Guilt after the death of a child

Guilt is such a powerful emotion. It can literally consume you if you let it. It will sneak up and make your stomach turn to ice. That anxious, creeping feeling makes it’s way up from your belly, through the shoulders, into your throat, and then into your head. It can literally make my lips tingle if I let it take over.

You have such a simple choice. To feel guilty, or not to. But there’s nothing simple about it.

Guilt over the nights I left his bedside earlier then usual to sleep.
Guilt over the times I zoned out from holding him and just read or browsed on my phone.
Guilt over not getting to know the other moms that were going through the exact same thing as we were.
I feel guilty when I’m not sad, or when he isn’t right in the front of my thoughts.
I feel guilty that I didn’t take any videos of him.
I feel guilty that the last weekend he was alive, Dean and I spent a lot of time together. Out for dinners, and shopping for strollers and baby toys.
So much guilt that can make me question everything, including how good of a mom I was to Killian.

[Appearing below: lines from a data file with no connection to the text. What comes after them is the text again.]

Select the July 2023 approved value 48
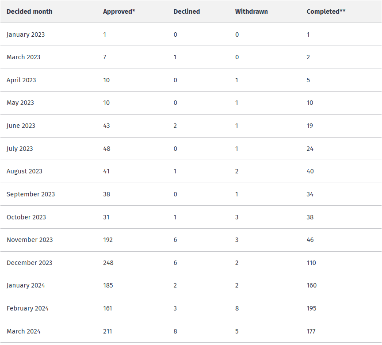The image size is (382, 345). (x=107, y=149)
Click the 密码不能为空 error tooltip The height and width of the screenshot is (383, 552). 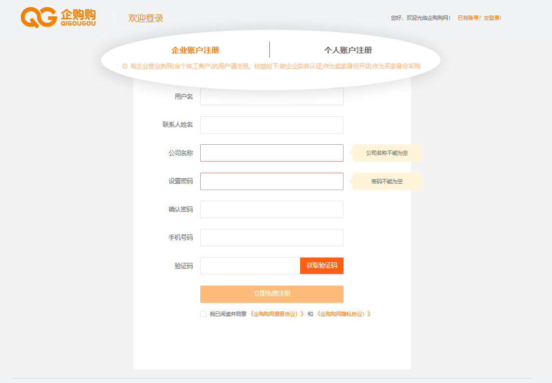[x=387, y=181]
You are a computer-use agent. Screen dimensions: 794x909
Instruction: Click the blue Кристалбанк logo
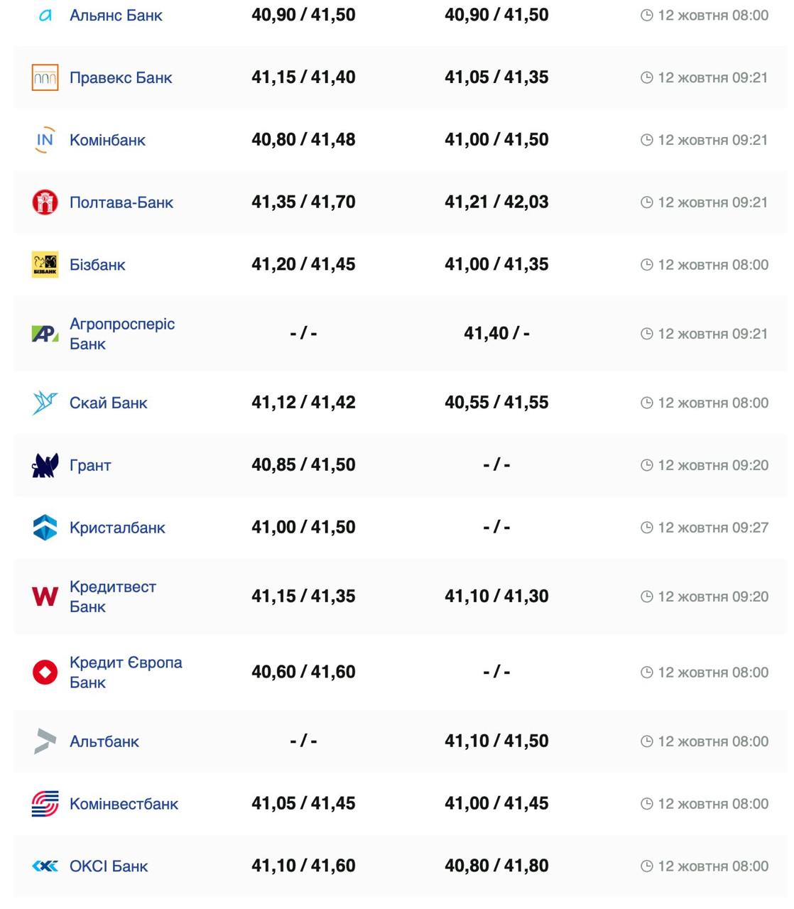(45, 528)
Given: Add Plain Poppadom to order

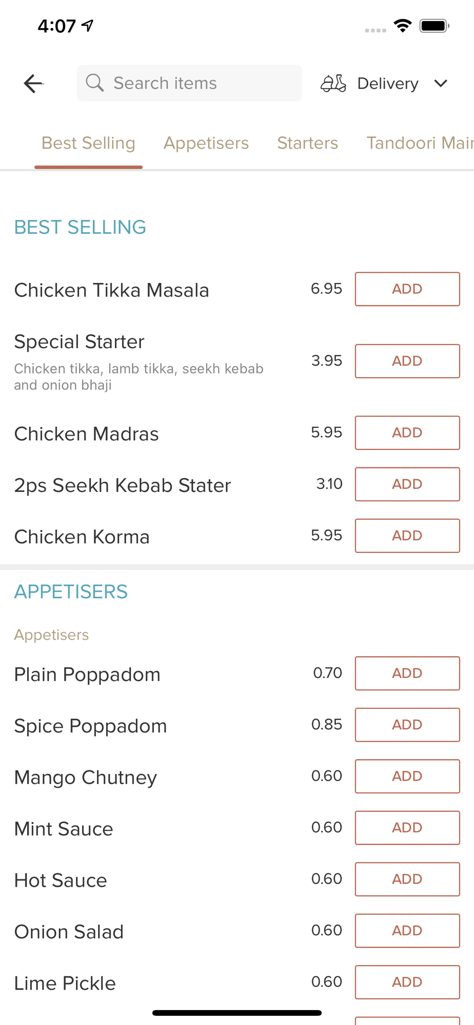Looking at the screenshot, I should pos(407,673).
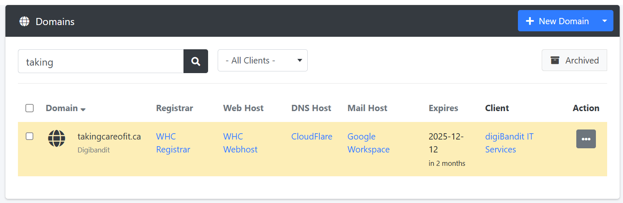Image resolution: width=623 pixels, height=203 pixels.
Task: Open the three-dot action menu
Action: click(x=586, y=139)
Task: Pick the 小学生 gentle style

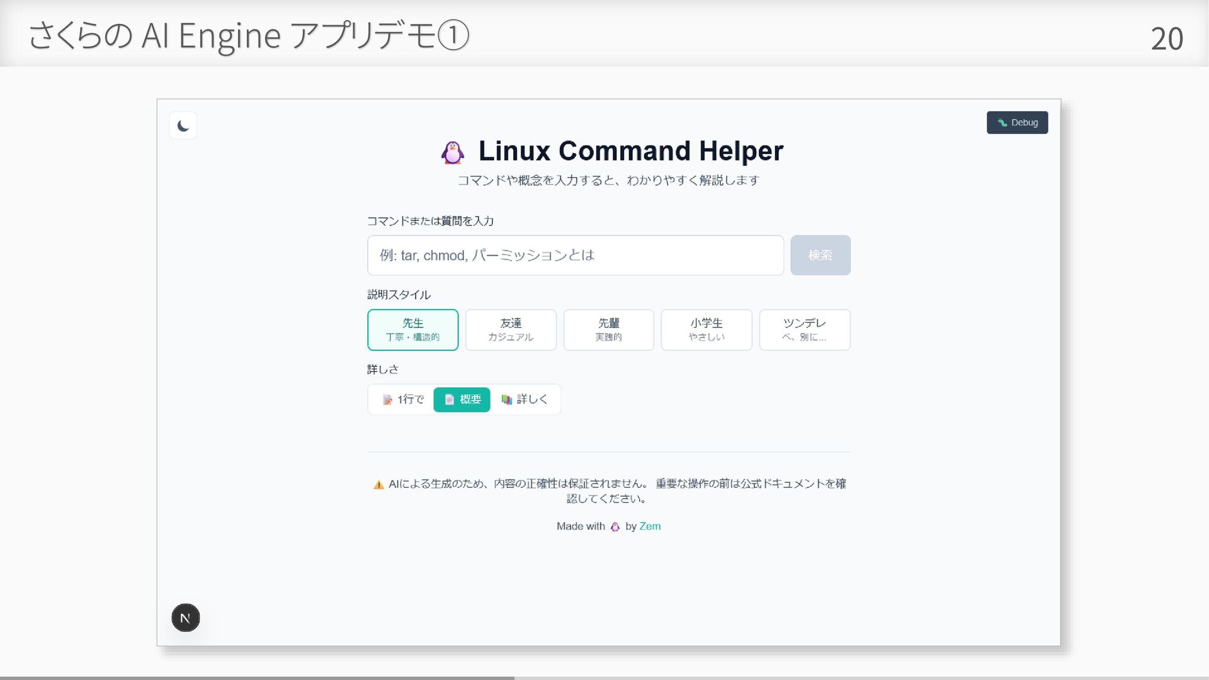Action: coord(707,329)
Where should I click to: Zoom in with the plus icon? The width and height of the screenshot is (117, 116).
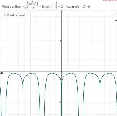tap(116, 16)
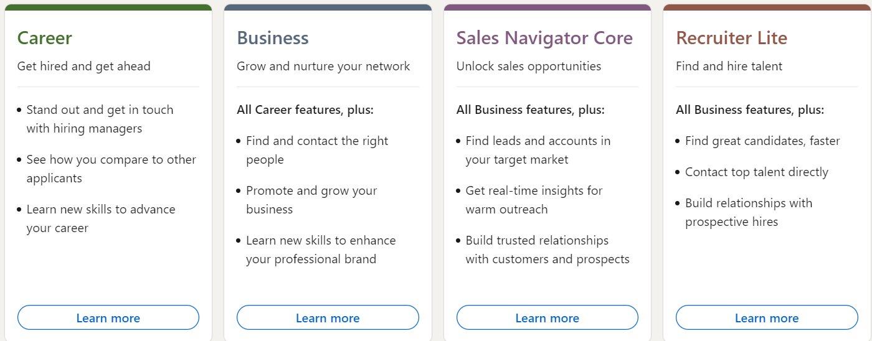This screenshot has width=872, height=341.
Task: Click the Recruiter Lite heading
Action: pyautogui.click(x=731, y=38)
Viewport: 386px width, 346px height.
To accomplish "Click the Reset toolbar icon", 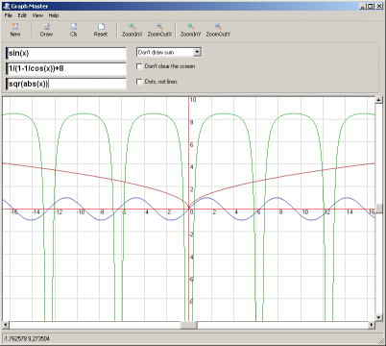I will tap(101, 27).
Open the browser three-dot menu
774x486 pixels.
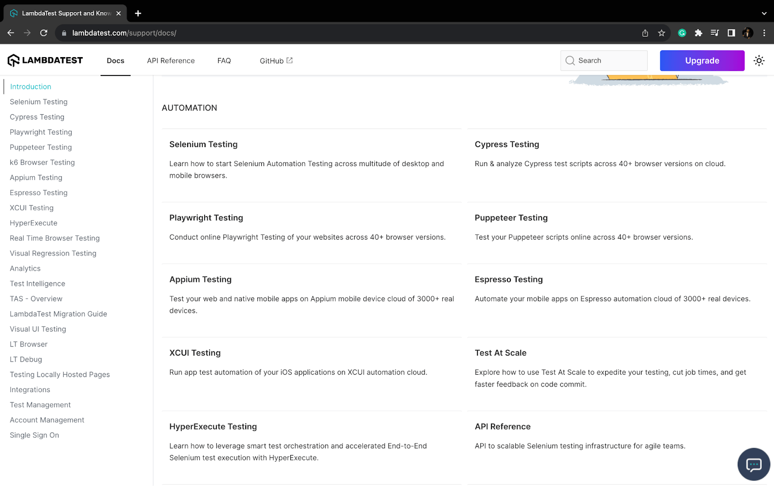tap(764, 33)
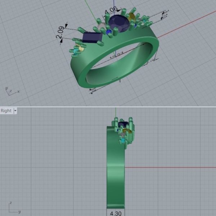Select the 15.53 inner diameter dimension

117,55
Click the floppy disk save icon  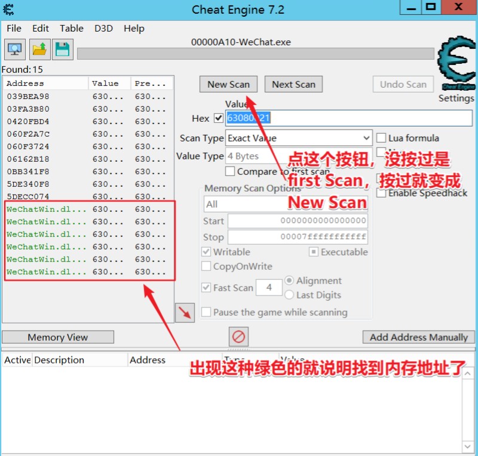tap(63, 50)
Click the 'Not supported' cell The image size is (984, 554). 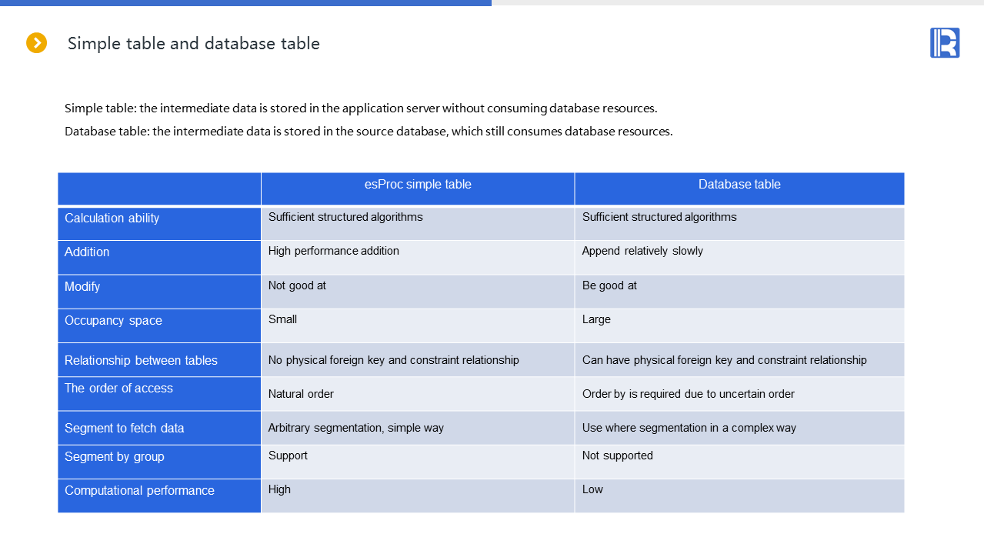(617, 456)
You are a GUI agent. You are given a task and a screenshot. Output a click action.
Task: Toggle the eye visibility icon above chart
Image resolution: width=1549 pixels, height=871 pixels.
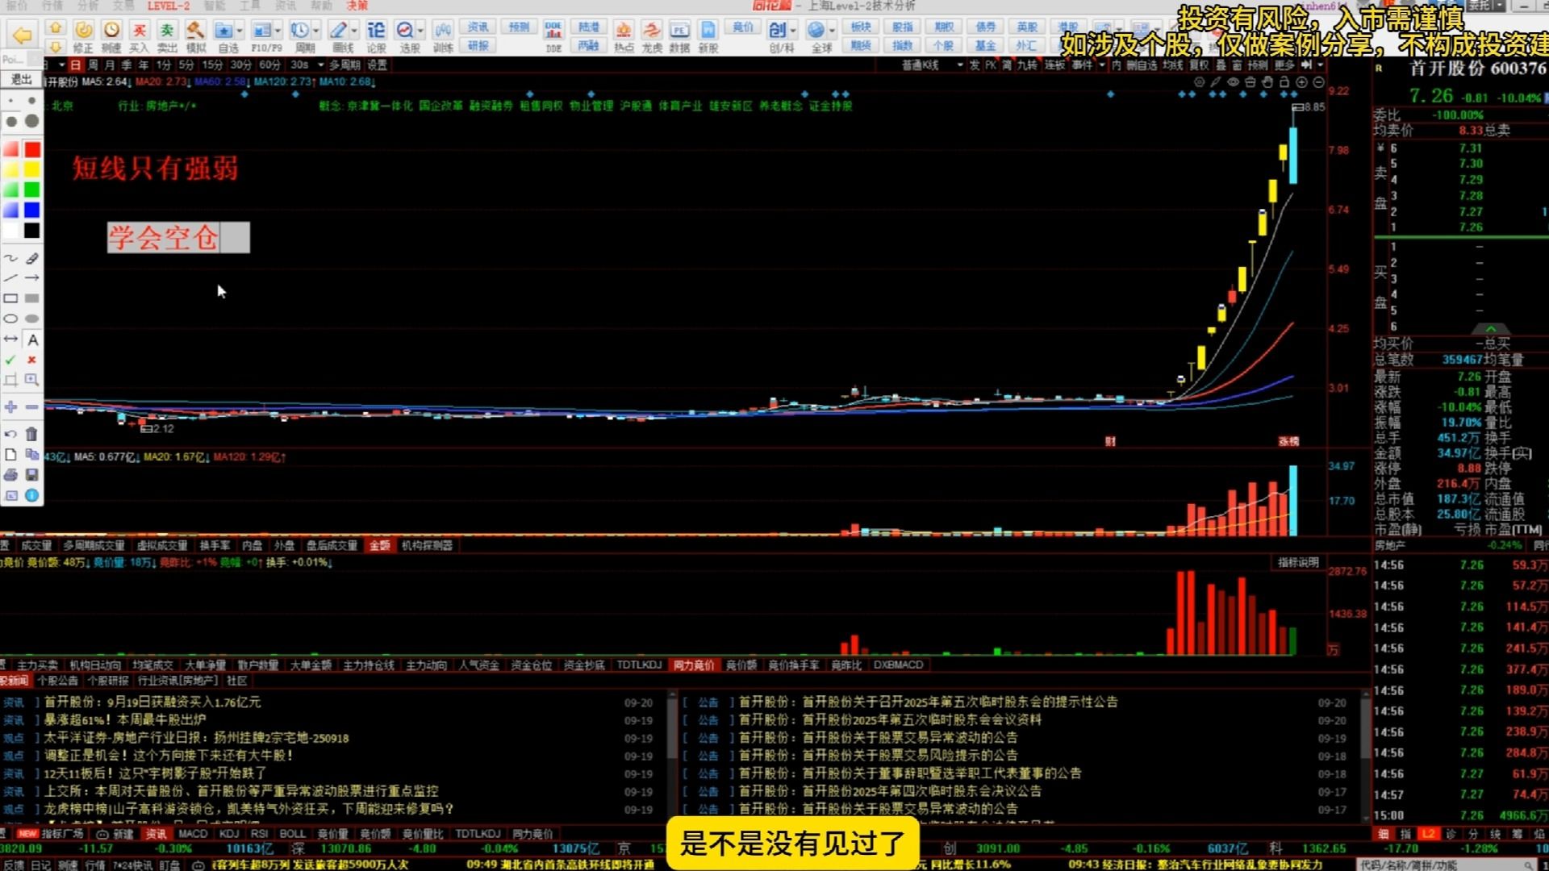coord(1233,82)
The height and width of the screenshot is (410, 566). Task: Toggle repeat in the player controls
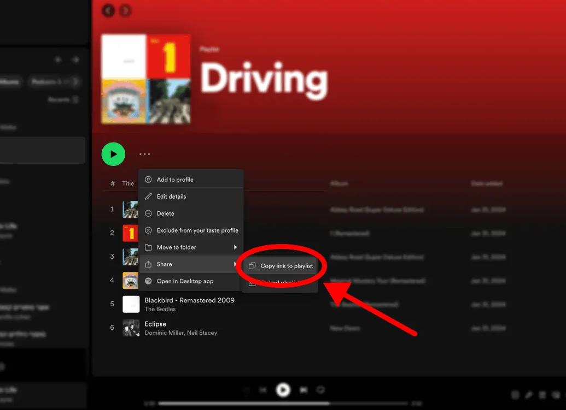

But guilt is manipulative. It takes the reality and twists it to reinforce its cruelty. The nights I went to sleep, that I wasn’t there until 2 am, were the nights that I was trying so hard to take care of myself. The nurses, social workers and other moms stressed, about all else, how important it was to take care of myself and not get run down. So that when things stopped being so good with him, I could be there.
The times I zoned out I needed to keep me sane and gave me a semblance of normalcy. It allowed me to stay in contact with friend and family. Seeing pictures of my home and normal life kept me going.
I didn’t get to know too many other families, because I was spending every moment I was there, with him. We were getting into the groove and routine that I’m now so grateful that we had. I thought I had so much more time to make friends.
I didn’t take videos, because I was living those precious moments with him, fully engaged.
I’m not always sad because I have such amazing memories of him, and two other beautiful boys to be a mama to.
I was out with my husband to keep our bond strong.
I was out shopping for the tools I needed to give him the best possible life in that hospital room.

The one that hits me the hardest. The big one. Is guilt over the Gtube surgery. I was terrified to agree to the surgery. The thought of putting him through a somewhat unnecessary surgery made my insides turn. But, with the guidance of staff, doctors, statistics and research, I made the decision to. I signed the release forms for the surgery. I was the one who made the ultimate decision. He left his room upstairs at 9am that Friday for his routine Gtube surgery, and died 3 days later. The surgery is not what killed him. I understand that. But the surgery triggered something in his heart.

We found out later, the reality was that that something would have failed sooner than later either way. But the surgery that I agreed to pushed it forward.
I think about that little bit of extra time that we could have gotten. Would he have got a heart? Maybe. Maybe not. We’ll never know.

The Doctor who was calling the shots in the 40 minutes they were fighting for his life heard me say that the surgery would haunt me for the rest of my life. He came by, hours after Killian passed and sat with us and explained what it was that killed him. It was a bad condition on top of a bad condition. There were parts of his heart that we didn’t even know were broken that ultimately stopped it from beating. He told us that the reality was that Killian would have probably had, at the best, a few more weeks. He told us that even if he had got his new heart, he most likely would not have survived the surgery.

The decision to give him that surgery was made to improve his quality of life. It was to allow him to get the tube out of his throat. Without the tube he could have his hands free without the concern that he would pull out the tube. He could explore his face and sleep with his hands out, without needing someone there to pull his hands away if needed. It was done to give him the chance to develop as normally as he could, given the circumstances.

Common sense, medical research, some of the most brilliant minds in our country, assure me that the surgery is not responsible for Killian’s death. That Saturday he was himself again, with no real concerns. But guilt is a bully. It doesn’t care what the truth says. Every time it tries to rob me of time, and tries to replace those wonderful memories with anxiety and sadness, I try to remember that every decision that was made for Killian was made for him. Everything. Every choice and moment was made with so much huge and unconditional love. I will forever try to hold onto that.